At the same time, don’t settle for out-of-the-box functionality. Customize or build extended functionality when needed improvements or added value demands it.

WFF uses the new suite of iMIS 15 web products. The registration module works well for simple events, but for our annual conference we wanted more than what it delivers out of the box. Some features that added a lot of value, such as paying dues during registration or allowing registrants to change workshops online, required custom coding. I almost always invest the extra money and time to develop customization that is reusable.

We gained control and agility in customization by having our iMIS provider insert “hooks” into the generated HTML code. Each registration page is built at runtime with user information expressed as JavaScript variables and with calls to CSS and JS files.
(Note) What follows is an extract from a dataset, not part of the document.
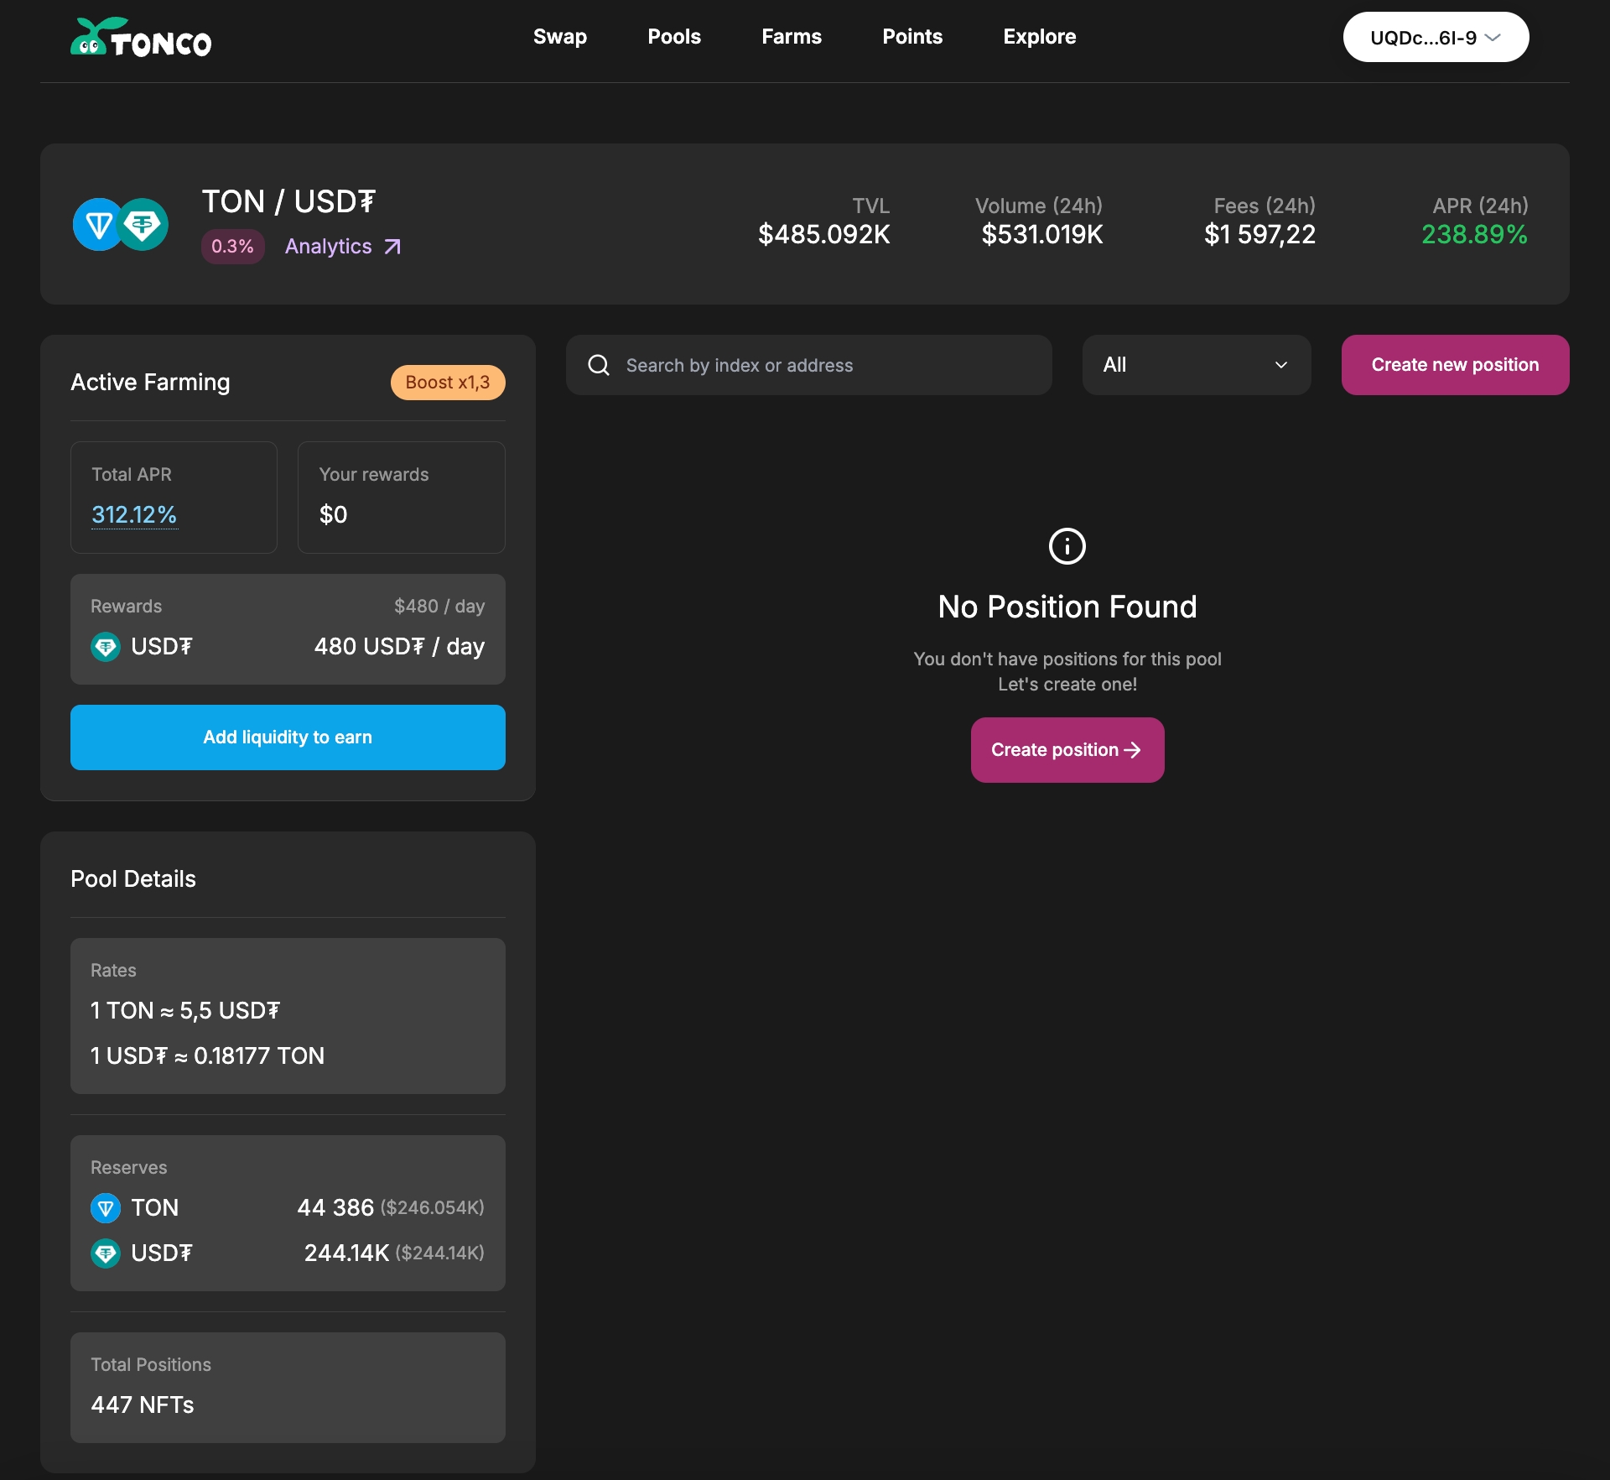The image size is (1610, 1480).
Task: Click the USDT icon in Rewards row
Action: point(106,647)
These hooks allowed me to employ and inject many add-on features such as centralized billing, custom formatting of the workshop listings, limits on who could register for certain workshops, and different info displays based upon the user’s member status.

Many registration sites will benefit from segmenting overview content based upon first-timers versus returning attendees, another usercentric feature. Identify the questions a first-timer will have and provide an appropriate orientation to the event. Likewise, build upon the perspective of the returning attendee and explain what’s new and improved. But be forewarned—differentiated content can be the most challenging content to write and get right.

Additionally, design the web version as a sibling to the print version, not as a mirror of print. Web pages vary significantly from print, so what works graphically and functionally in one often fails in the other. For example, linking, scrolling, and JavaScript allow web solutions to exceed the limitations of print. Determine up front the event’s branding, graphics, and themes, and then design the web and print as siblings.

The extra effort adds value and usability to the user’s experience during registration. And that is what registration improvements are about: addressing known issues, adding functionality, and focusing on the user.